License-File: LICENSE
Keywords: ai,evals,llm,observability,opentelemetry,testing
Classifier: Development Status :: 4 - Beta
Classifier: Intended Audience :: Developers
Classifier: License :: OSI Approved :: MIT License
Classifier: Programming Language :: Python :: 3
Classifier: Programming Language :: Python :: 3.11
Classifier: Programming Language :: Python :: 3.12
Classifier: Topic :: Scientific/Engineering :: Artificial Intelligence
Classifier: Topic :: Software Development :: Testing
Requires-Python: >=3.11
Requires-Dist: autoevals>=0.1.0
Requires-Dist: jsonpickle>=4.0.0
Requires-Dist: openai>=2.29.0
Requires-Dist: openinference-instrumentation>=0.1.44
Requires-Dist: opentelemetry-api>=1.27.0
Requires-Dist: opentelemetry-sdk>=1.27.0
Requires-Dist: pydantic>=2.0
Requires-Dist: python-dotenv>=1.2.2
Requires-Dist: starlette>=1.0.0
Requires-Dist: uvicorn>=0.42.0
Requires-Dist: watchfiles>=1.1.1
Provides-Extra: all
Requires-Dist: openinference-instrumentation-anthropic; extra == 'all'
Requires-Dist: openinference-instrumentation-dspy; extra == 'all'
Requires-Dist: openinference-instrumentation-google-genai; extra == 'all'
Requires-Dist: openinference-instrumentation-langchain; extra == 'all'
Requires-Dist: openinference-instrumentation-openai; extra == 'all'
Provides-Extra: anthropic
Requires-Dist: openinference-instrumentation-anthropic; extra == 'anthropic'
Provides-Extra: dspy
Requires-Dist: openinference-instrumentation-dspy; extra == 'dspy'
Provides-Extra: google
Requires-Dist: openinference-instrumentation-google-genai; extra == 'google'
Provides-Extra: langchain
Requires-Dist: openinference-instrumentation-langchain; extra == 'langchain'
Provides-Extra: openai
Requires-Dist: openinference-instrumentation-openai; extra == 'openai'
Description-Content-Type: text/markdown

# pixie-qa

An agent skill that makes coding agents the QA engineer for LLM applications.

## What the Skill Does

The `qa-eval` skill guides your coding agent through the full eval-based QA loop for LLM applications:

1. **Understand the code** — read the codebase, trace the data flow, learn what the code is supposed to do
2. **Instrument it** — use `wrap()` for data-object tracing and OpenInference auto-instrumentation for LLM span capture
3. **Build a dataset** — create JSON datasets of representative inputs and expected outputs
4. **Write eval tests** — generate `test_*.py` files with appropriate evaluators
5. **Run the tests** — `pixie test` to run all evals and report per-case scores
6. **Analyse results** — `pixie analyze <test_id>` to get LLM-generated analysis of test results
7. **Investigate failures** — diagnose failures, fix, repeat

## Getting Started

### 1. Add the skill to your coding agent

```bash
npx skills add yiouli/pixie-qa
```

The accompanying python package would be installed by the skill automatically when it's used.

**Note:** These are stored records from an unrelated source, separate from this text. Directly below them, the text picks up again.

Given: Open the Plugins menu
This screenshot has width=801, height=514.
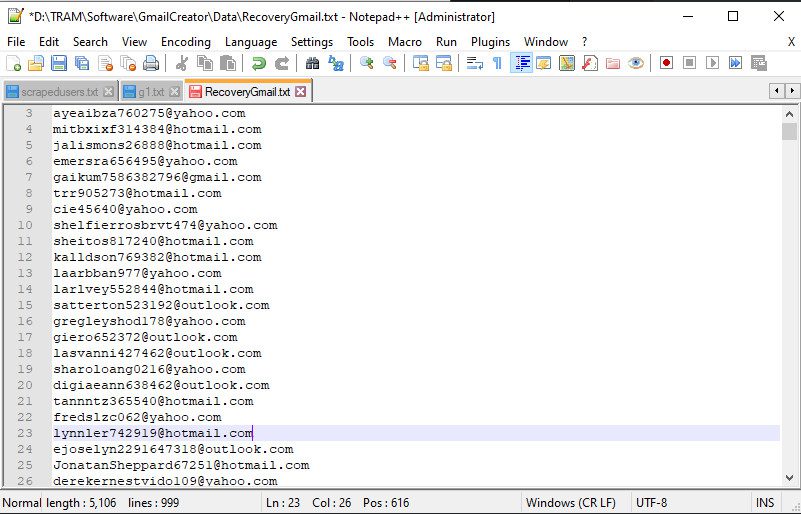Looking at the screenshot, I should (x=490, y=42).
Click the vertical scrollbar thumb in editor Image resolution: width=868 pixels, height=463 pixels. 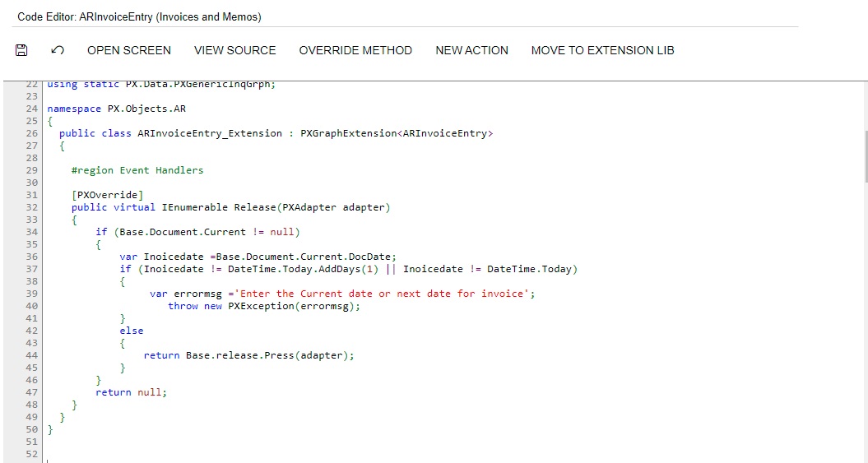tap(866, 156)
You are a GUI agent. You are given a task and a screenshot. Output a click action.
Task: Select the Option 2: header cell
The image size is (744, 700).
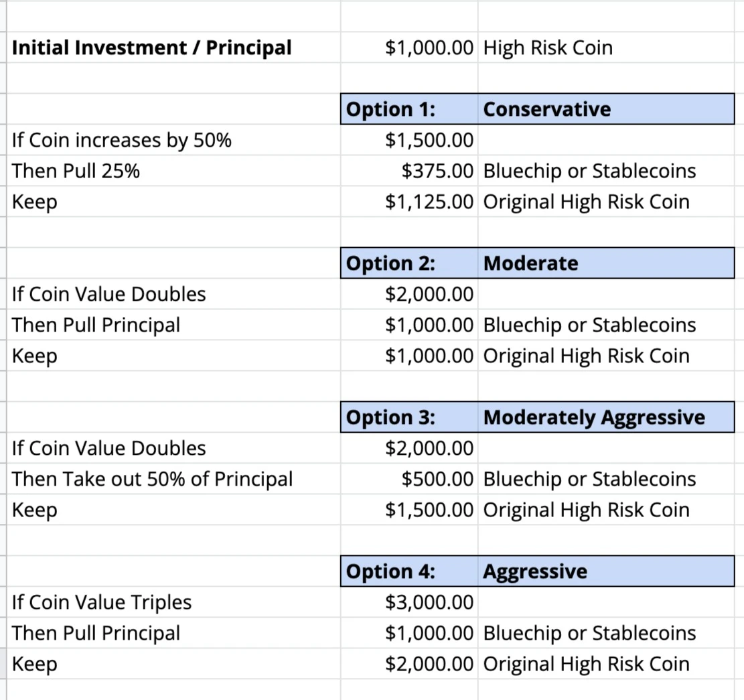[409, 263]
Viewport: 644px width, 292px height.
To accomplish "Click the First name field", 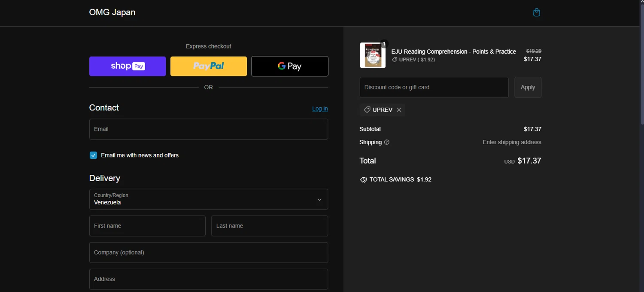I will (x=147, y=226).

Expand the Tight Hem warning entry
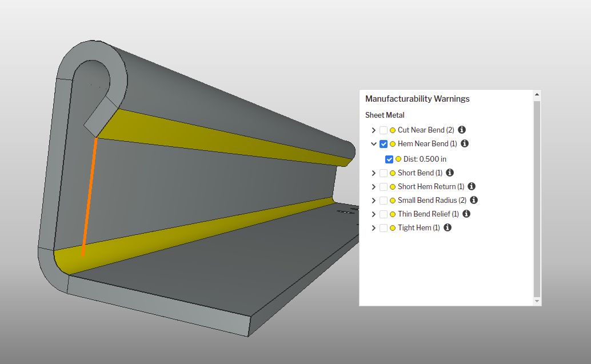(373, 227)
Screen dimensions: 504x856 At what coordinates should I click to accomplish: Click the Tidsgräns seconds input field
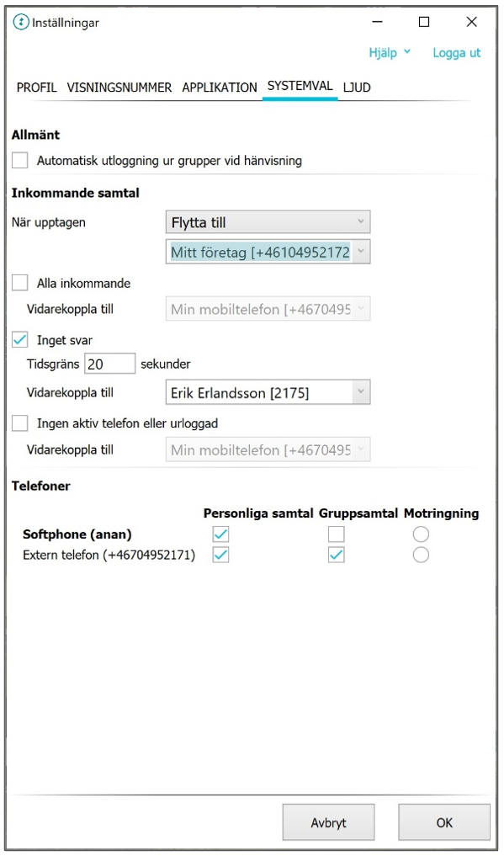click(109, 364)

### 2. Ask coding agent to set up evals

Open a conversation and say something like when developing a python based AI project:

> "setup QA for my agent"

Your coding agent will read your code, instrument it, build a dataset from a few real runs, write and run eval-based tests, investigate failures and fix.

## Python Package

The `pixie-qa` Python package (imported as `pixie`) is what Claude installs and uses inside your project. API docs are auto-generated by `pdoc3` into [docs/pixie/index.md](docs/pixie/index.md) via pre-commit. The markdown renderer uses [scripts/pdoc_templates/text.mako](scripts/pdoc_templates/text.mako) so async functions and methods are explicitly shown as `async def` in signatures.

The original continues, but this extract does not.